[PATCH] migration: Fix possible division by zero on calc expected downtime

Peter Xu posted 1 patch 2 weeks, 5 days ago
Patches applied successfully (tree, apply log)
git fetch https://github.com/patchew-project/qemu tags/patchew/20260511141049.1293449-1-peterx@redhat.com
Maintainers: Peter Xu <peterx@redhat.com>, Fabiano Rosas <farosas@suse.de>
There is a newer version of this series
migration/migration.c | 10 ++++++++--
1 file changed, 8 insertions(+), 2 deletions(-)
[PATCH] migration: Fix possible division by zero on calc expected downtime
Posted by Peter Xu 2 weeks, 5 days ago
Commit dd4fe8844b changed the reporting of expected downtime behavior, so
that the value will be calculated on-demand.  One side effect on the change
is QEMU will allow the calculation to happen anytime even if there's no
transfer happening for a short while.

PeterM reported an ubsan report from clang when running migration-test with
aarch64 binary on x86_64 hosts.  I can also reproduce if I run the test
concurrently so some of the src QEMU may not get chance to push any data,
causing mbps to be 0:

../migration/migration.c:1051:12: runtime error: -nan is outside the range of representable values of type 'long'

Fix it by checking mbps non-zero before the devision.

Link: https://lore.kernel.org/r/CAFEAcA-MYH6C39xO0OLx4-M5pKurJpurwRsMqZe9q=W-NShAbw@mail.gmail.com
Reported-by: Peter Maydell <peter.maydell@linaro.org>
Fixes: dd4fe8844b ("migration: Calculate expected downtime on demand")
Signed-off-by: Peter Xu <peterx@redhat.com>
---
 migration/migration.c | 10 ++++++++--
 1 file changed, 8 insertions(+), 2 deletions(-)

┄┄┄┄┄┄

**Task A:** Who is credited with reporting the problem that the migration patch fixes?
**Task B:** Could you carry on the migration patch from the point where it stops?
The data here has no connection to the migration patch.

**Information provided:**

┄┄┄┄┄┄

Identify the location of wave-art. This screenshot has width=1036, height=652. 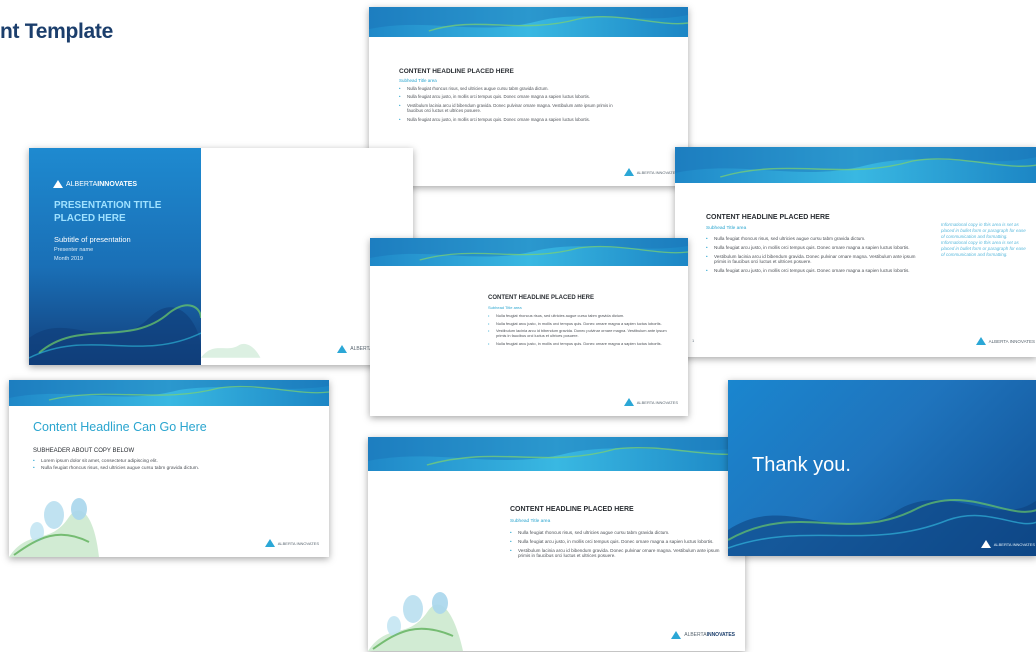
(231, 350).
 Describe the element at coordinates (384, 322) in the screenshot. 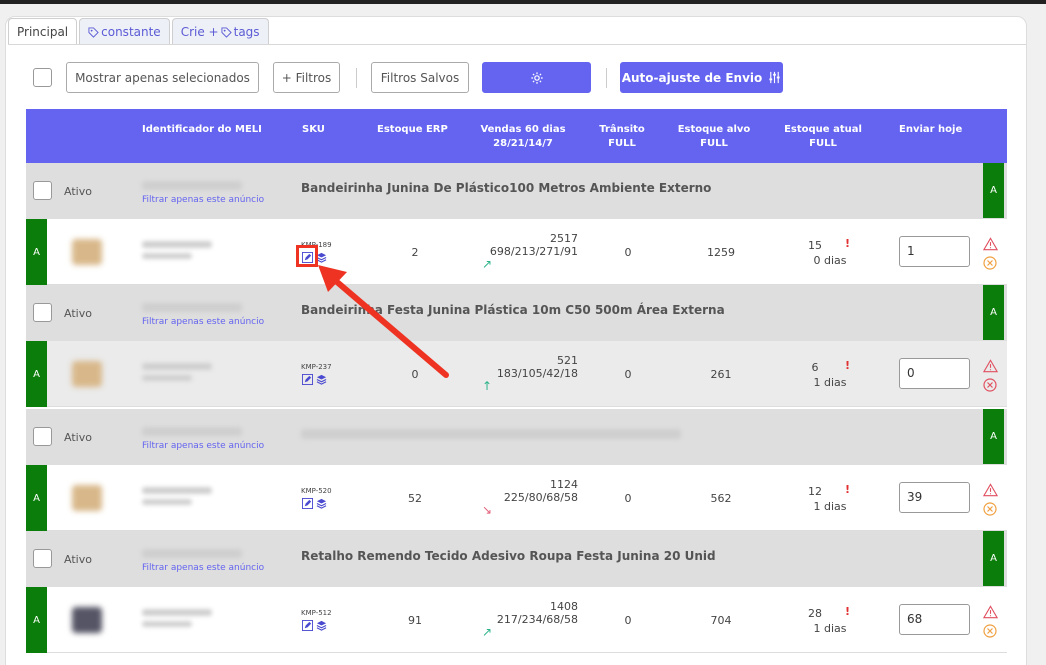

┄┄┄┄┄┄

**Answer A:** Peter Maydell.

**Answer B:**
diff --git a/migration/migration.c b/migration/migration.c
index b6f78eb3ac..b06e577328 100644
--- a/migration/migration.c
+++ b/migration/migration.c
@@ -1044,12 +1044,18 @@ static bool migrate_show_downtime(MigrationState *s)
 /* Return expected downtime (unit: milliseconds) */
 int64_t migration_downtime_calc_expected(MigrationState *s)
 {
+    double bw;
+
     if (mig_stats.dirty_sync_count <= 1) {
         return migrate_downtime_limit();
     }
 
-    return mig_stats.dirty_bytes_last_sync /
-        migration_get_switchover_bw(s) * 1000;
+    bw = migration_get_switchover_bw(s) * 1000;
+    if (!bw) {
+        return INT64_MAX;
+    }
+
+    return mig_stats.dirty_bytes_last_sync / bw;
 }
 
 static void populate_time_info(MigrationInfo *info, MigrationState *s)
-- 
2.53.0
Re: [PATCH] migration: Fix possible division by zero on calc expected downtime
Posted by Peter Maydell 2 weeks, 5 days ago
On Mon, 11 May 2026 at 15:10, Peter Xu <peterx@redhat.com> wrote:
>
> Commit dd4fe8844b changed the reporting of expected downtime behavior, so
> that the value will be calculated on-demand.  One side effect on the change
> is QEMU will allow the calculation to happen anytime even if there's no
> transfer happening for a short while.
>
> PeterM reported an ubsan report from clang when running migration-test with
> aarch64 binary on x86_64 hosts.  I can also reproduce if I run the test
> concurrently so some of the src QEMU may not get chance to push any data,
> causing mbps to be 0:
>
> ../migration/migration.c:1051:12: runtime error: -nan is outside the range of representable values of type 'long'
>
> Fix it by checking mbps non-zero before the devision.
>
> Link: https://lore.kernel.org/r/CAFEAcA-MYH6C39xO0OLx4-M5pKurJpurwRsMqZe9q=W-NShAbw@mail.gmail.com
> Reported-by: Peter Maydell <peter.maydell@linaro.org>
> Fixes: dd4fe8844b ("migration: Calculate expected downtime on demand")
> Signed-off-by: Peter Xu <peterx@redhat.com>
> ---
>  migration/migration.c | 10 ++++++++--
>  1 file changed, 8 insertions(+), 2 deletions(-)
>
> diff --git a/migration/migration.c b/migration/migration.c
> index b6f78eb3ac..b06e577328 100644
> --- a/migration/migration.c
> +++ b/migration/migration.c
> @@ -1044,12 +1044,18 @@ static bool migrate_show_downtime(MigrationState *s)
>  /* Return expected downtime (unit: milliseconds) */
>  int64_t migration_downtime_calc_expected(MigrationState *s)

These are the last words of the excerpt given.